Since the ’60s the Democratic Party, and liberalism generally, have thrived on the power of deference. When Hillary Clinton speaks of a “basket of deplorables,“ she follows with a basket of isms and phobias—racism, sexism, homophobia, xenophobia and Islamaphobia. Each ism and phobia is an opportunity for her to show deference toward a victimized group and to cast herself as America’s redeemer. And, by implication, conservatism is bereft of deference. Donald Trump supporters are cast as small grudging people, as haters who blindly love America and long for its exclusionary past. Against this she is the very archetype of American redemption. The term “progressive” is code for redemption from a hate-driven America.
So deference is a power to muscle with. And it works by stigmatization, by threatening to label people as regressive bigots. Mrs. Clinton, Democrats and liberals generally practice combat by stigma. And they have been fairly successful in this so that many conservatives are at least a little embarrassed to “come out” as it were. Conservatism is an insurgent point of view, while liberalism is mainstream. And this is oppressive for conservatives because it puts them in the position of being a bit embarrassed by who they really are and what they really believe.
Deference has been codified in American life as political correctness. And political correctness functions like a despotic regime. It is an oppressiveness that spreads its edicts further and further into the crevices of everyday life. We resent it, yet for the most part we at least tolerate its demands. But it means that we live in a society that is ever willing to cast judgment on us, to shame us in the name of a politics we don’t really believe in. It means our decency requires a degree of self-betrayal.
And into all this steps Mr.
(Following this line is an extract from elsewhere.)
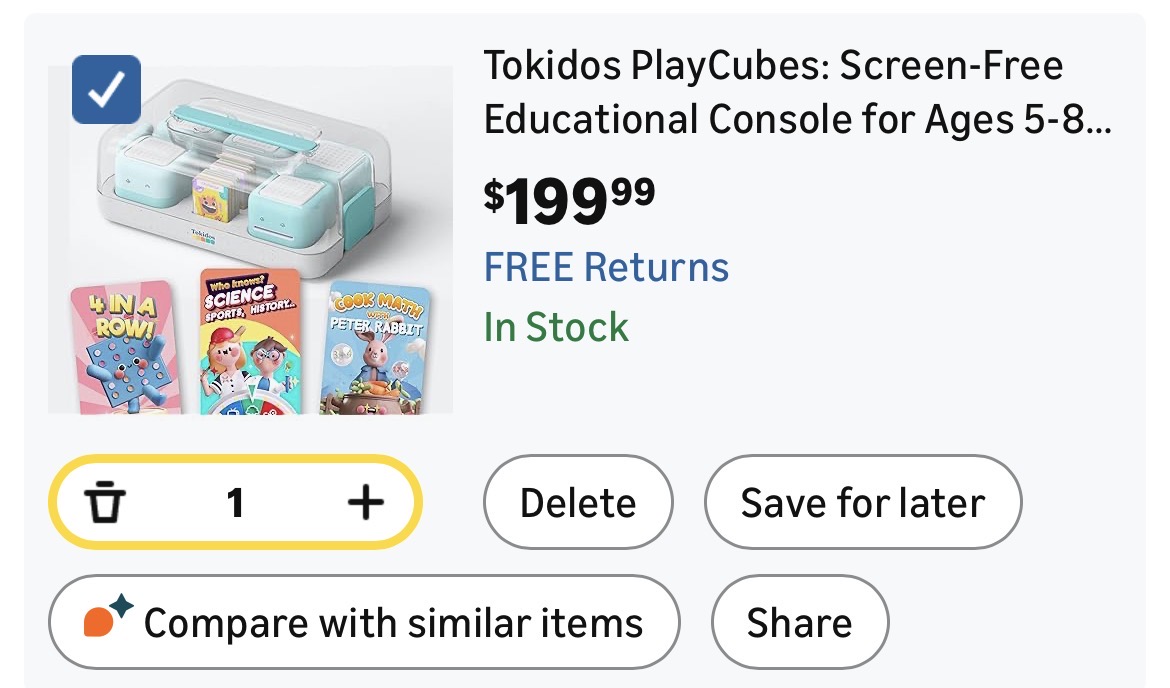Click the green In Stock status text
Screen dimensions: 1170x688
[556, 328]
Trump, a fundamentally limited man but a man with overwhelming charisma, a man impossible to ignore. The moment he entered the presidential contest America’s long simmering culture war rose to full boil. Mr. Trump was a non-deferential candidate. He seemed at odds with every code of decency. He invoked every possible stigma, and screechingly argued against them all. He did much of the dirty work that millions of Americans wanted to do but lacked the platform to do.
Thus Mr. Trump’s extraordinary charisma has been far more about what he represents than what he might actually do as the president. He stands to alter the culture of deference itself. After all, the problem with deference is that it is never more than superficial. We are polite. We don’t offend. But we don’t ever transform people either. Out of deference we refuse to ask those we seek to help to be primarily responsible for their own advancement. Yet only this level of responsibility transforms people, no matter past or even present injustice. Some 3,000 shootings in Chicago this year alone is the result of deference camouflaging a lapse of personal responsibility with empty claims of systemic racism.
As a society we are so captive to our historical shame that we thoughtlessly rush to deference simply to relieve the pressure. And yet every deferential gesture—the war on poverty, affirmative action, ObamaCare, every kind of “diversity” scheme—only weakens those who still suffer the legacy of our shameful history. Deference is now the great enemy of those toward whom it gushes compassion.
Societies, like individuals, have intuitions. Donald Trump is an intuition. At least on the level of symbol, maybe he would push back against the hegemony of deference—if not as a liberator then possibly as a reformer. Possibly he could lift the word responsibility out of its somnambulant stigmatization as a judgmental and bigoted request to make of people. This, added to a fundamental respect for the capacity of people to lift themselves up, could go a long way toward a fairer and better America.
Mr. Steele, a senior fellow at Stanford University’s Hoover Institution, is the author of “Shame: How America’s Past Sins Have Polarized Our Country” (Basic Books, 2015).